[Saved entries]
Start of Block

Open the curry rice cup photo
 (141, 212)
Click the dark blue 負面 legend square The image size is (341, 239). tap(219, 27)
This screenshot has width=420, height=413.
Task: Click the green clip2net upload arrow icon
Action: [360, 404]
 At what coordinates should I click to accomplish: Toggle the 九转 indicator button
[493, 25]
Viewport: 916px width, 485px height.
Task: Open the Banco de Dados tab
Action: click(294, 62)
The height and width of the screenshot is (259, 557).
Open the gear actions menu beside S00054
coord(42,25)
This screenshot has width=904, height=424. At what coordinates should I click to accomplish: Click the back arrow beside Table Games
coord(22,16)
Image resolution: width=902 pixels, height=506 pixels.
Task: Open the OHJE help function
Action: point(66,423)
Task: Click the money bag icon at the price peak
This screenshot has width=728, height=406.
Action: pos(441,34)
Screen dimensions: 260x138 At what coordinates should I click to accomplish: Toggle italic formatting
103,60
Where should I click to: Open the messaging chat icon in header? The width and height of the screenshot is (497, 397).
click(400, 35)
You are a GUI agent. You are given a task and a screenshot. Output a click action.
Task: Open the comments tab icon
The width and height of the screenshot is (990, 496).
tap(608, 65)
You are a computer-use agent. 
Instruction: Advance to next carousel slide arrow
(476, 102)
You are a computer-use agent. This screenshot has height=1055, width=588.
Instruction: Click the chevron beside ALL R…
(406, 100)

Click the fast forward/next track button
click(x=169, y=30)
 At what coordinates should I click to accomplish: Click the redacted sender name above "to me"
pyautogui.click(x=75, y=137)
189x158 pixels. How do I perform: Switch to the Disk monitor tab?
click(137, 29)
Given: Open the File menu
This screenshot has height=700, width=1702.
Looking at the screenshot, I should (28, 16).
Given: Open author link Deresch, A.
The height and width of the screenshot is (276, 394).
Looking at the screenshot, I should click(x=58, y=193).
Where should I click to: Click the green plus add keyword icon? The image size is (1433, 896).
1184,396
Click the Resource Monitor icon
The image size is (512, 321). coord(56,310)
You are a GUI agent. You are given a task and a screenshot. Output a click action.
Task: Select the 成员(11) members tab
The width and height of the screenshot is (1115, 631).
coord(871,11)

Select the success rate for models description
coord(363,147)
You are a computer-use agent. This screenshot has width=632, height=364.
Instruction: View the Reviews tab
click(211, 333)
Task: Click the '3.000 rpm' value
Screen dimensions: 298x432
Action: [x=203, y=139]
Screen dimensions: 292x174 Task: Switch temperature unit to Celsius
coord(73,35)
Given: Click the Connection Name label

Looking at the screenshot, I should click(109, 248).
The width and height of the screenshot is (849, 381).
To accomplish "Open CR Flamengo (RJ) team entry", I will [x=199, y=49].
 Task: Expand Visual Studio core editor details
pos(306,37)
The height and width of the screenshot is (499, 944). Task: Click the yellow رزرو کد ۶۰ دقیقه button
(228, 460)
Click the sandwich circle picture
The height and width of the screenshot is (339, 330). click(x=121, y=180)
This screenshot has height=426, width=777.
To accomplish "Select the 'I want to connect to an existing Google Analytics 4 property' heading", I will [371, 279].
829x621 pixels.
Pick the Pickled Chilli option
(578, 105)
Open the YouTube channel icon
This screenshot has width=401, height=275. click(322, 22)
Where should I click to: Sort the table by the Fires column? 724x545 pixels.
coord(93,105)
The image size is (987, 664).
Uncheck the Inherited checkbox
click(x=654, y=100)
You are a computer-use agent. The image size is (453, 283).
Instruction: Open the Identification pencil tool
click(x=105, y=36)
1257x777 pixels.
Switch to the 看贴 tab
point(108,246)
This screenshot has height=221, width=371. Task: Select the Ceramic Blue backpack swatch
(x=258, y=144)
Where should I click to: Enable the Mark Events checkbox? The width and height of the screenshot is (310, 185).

End of Block

## Task directions
Please transcribe all of the records, keeping every line exactly as it is.

## Exercise result
Open the curry rice cup photo
 (141, 212)
Click the dark blue 負面 legend square The image size is (341, 239). tap(219, 27)
This screenshot has width=420, height=413.
Task: Click the green clip2net upload arrow icon
Action: [360, 404]
 At what coordinates should I click to accomplish: Toggle the 九转 indicator button
[493, 25]
Viewport: 916px width, 485px height.
Task: Open the Banco de Dados tab
Action: click(294, 62)
The height and width of the screenshot is (259, 557).
Open the gear actions menu beside S00054
coord(42,25)
This screenshot has width=904, height=424. At what coordinates should I click to accomplish: Click the back arrow beside Table Games
coord(22,16)
Image resolution: width=902 pixels, height=506 pixels.
Task: Open the OHJE help function
Action: point(66,423)
Task: Click the money bag icon at the price peak
This screenshot has width=728, height=406.
Action: pos(441,34)
Screen dimensions: 260x138 At what coordinates should I click to accomplish: Toggle italic formatting
103,60
Where should I click to: Open the messaging chat icon in header? The width and height of the screenshot is (497, 397).
click(400, 35)
You are a GUI agent. You are given a task and a screenshot. Output a click action.
Task: Open the comments tab icon
The width and height of the screenshot is (990, 496).
tap(608, 65)
You are a computer-use agent. 
Instruction: Advance to next carousel slide arrow
(476, 102)
You are a computer-use agent. This screenshot has height=1055, width=588.
Instruction: Click the chevron beside ALL R…
(406, 100)

Click the fast forward/next track button
click(x=169, y=30)
 At what coordinates should I click to accomplish: Click the redacted sender name above "to me"
pyautogui.click(x=75, y=137)
189x158 pixels. How do I perform: Switch to the Disk monitor tab?
click(137, 29)
Given: Open the File menu
This screenshot has height=700, width=1702.
Looking at the screenshot, I should (28, 16).
Given: Open author link Deresch, A.
The height and width of the screenshot is (276, 394).
Looking at the screenshot, I should click(x=58, y=193).
Where should I click to: Click the green plus add keyword icon? The image size is (1433, 896).
1184,396
Click the Resource Monitor icon
The image size is (512, 321). coord(56,310)
You are a GUI agent. You are given a task and a screenshot. Output a click action.
Task: Select the 成员(11) members tab
The width and height of the screenshot is (1115, 631).
coord(871,11)

Select the success rate for models description
coord(363,147)
You are a computer-use agent. This screenshot has width=632, height=364.
Instruction: View the Reviews tab
click(211, 333)
Task: Click the '3.000 rpm' value
Screen dimensions: 298x432
Action: [x=203, y=139]
Screen dimensions: 292x174 Task: Switch temperature unit to Celsius
coord(73,35)
Given: Click the Connection Name label

Looking at the screenshot, I should click(109, 248).
The width and height of the screenshot is (849, 381).
To accomplish "Open CR Flamengo (RJ) team entry", I will [x=199, y=49].
 Task: Expand Visual Studio core editor details
pos(306,37)
The height and width of the screenshot is (499, 944). Task: Click the yellow رزرو کد ۶۰ دقیقه button
(228, 460)
Click the sandwich circle picture
The height and width of the screenshot is (339, 330). click(x=121, y=180)
This screenshot has height=426, width=777.
To accomplish "Select the 'I want to connect to an existing Google Analytics 4 property' heading", I will [371, 279].
829x621 pixels.
Pick the Pickled Chilli option
(578, 105)
Open the YouTube channel icon
This screenshot has width=401, height=275. click(322, 22)
Where should I click to: Sort the table by the Fires column? 724x545 pixels.
coord(93,105)
The image size is (987, 664).
Uncheck the Inherited checkbox
click(x=654, y=100)
You are a computer-use agent. The image size is (453, 283).
Instruction: Open the Identification pencil tool
click(x=105, y=36)
1257x777 pixels.
Switch to the 看贴 tab
point(108,246)
This screenshot has height=221, width=371. Task: Select the Ceramic Blue backpack swatch
(x=258, y=144)
Where should I click to: Enable the Mark Events checkbox? The width and height of the screenshot is (310, 185).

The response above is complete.